これまで3500日以上世界を旅してきた小松が、より実り多い旅の実現と豊かな日常の為に主催する旅行クラブです。

奈良、牧野古墳(ばくやこふん)の巨大石室を下見

2022-02-05 07:00:58 | 国内
巨石が組み上げられた玄室の天井は予想を超える高さだった。

古墳の内部は通常入れない。
広陵町に玄室見学を申し込んでもしばらく返信はなかった。
二日ほどして突然「対応できます」と電話が鳴った。

四月の奈良《手造の旅》の本番前に下見。

事前資料で七メートルとあった玄室にまでの横穴.

破壊された石棺の上部が見えた。被葬者は押坂彦人大兄皇子(第30代敏達天皇皇子)かと推察されている。大化の改新で有名な中大兄皇子(後の天智天皇)の曾祖父。古墳時代と飛鳥時代がつながる。
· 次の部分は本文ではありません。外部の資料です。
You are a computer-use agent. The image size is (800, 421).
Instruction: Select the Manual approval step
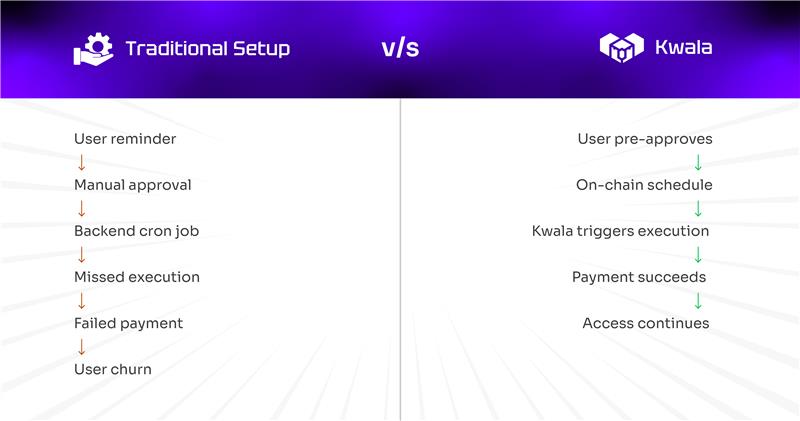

1980年代に周辺にマンションが建設されることになり、半分埋って口だけ小さく開いていた石室を調査することになった。盗掘されてはいたが残されていたモノも多く、花崗岩をくり抜いた石棺が二つ安置されていたと判明。

発掘されたモノが広陵町役場に展示されているときいて訪れた。

入って案内板を見てもそれらしい場所が分からない。
「すいませーん、牧野古墳からの発掘物があると聞いてきたのですが」
若手の職員は奥の先輩に訊ねて
「外の別棟にあるそうです」とのこと。

いったん出てすぐ左に↑平屋の建物が見えた。
市の職員なら毎日この前を通っているにちがいないけれど、興味がないものは見えないのですね。

展示されているものは一見の価値がある↑牧野古墳からの発掘物↑

↑馬型の埴輪につけられていたらしい

↑つぼ鐙の部分はそっくりそのまま↓

千五百年前もデザイン感覚は今と変わらない(^^)

↓ここでいちばんの見モノになっているのは巣山古墳からのこの出土物↓

↑なのだが床に転がしてあって、我々のために覆いをさっと外してくれた↑これはいったい何?

↑須山古墳は馬見古墳群で随一の規模を誇る前方後円墳↑
掘の水を抜いて調査をしていると、遺体を運ぶのに使われたと思われる「喪船」が泥の中から現れた↓復元した姿がこれ↓

↓レプリカをつかって実物大↓復元

エジプトのピラミッドの傍からも分解された「太陽の船」が見つかったが、日本の古墳でも同じように葬儀に使われた船を分解して埋めていたとは!人間の考えることは似てくるのか。

多様な埴輪も見つかった↑

↑イノシシは縄文時代の土偶のモチーフにもなっていたっけ(^^)

巣山古墳の前を通ると↑地元ガイドさんが「あ、開いてますね、近くに行ってみますか」と言ってくださった。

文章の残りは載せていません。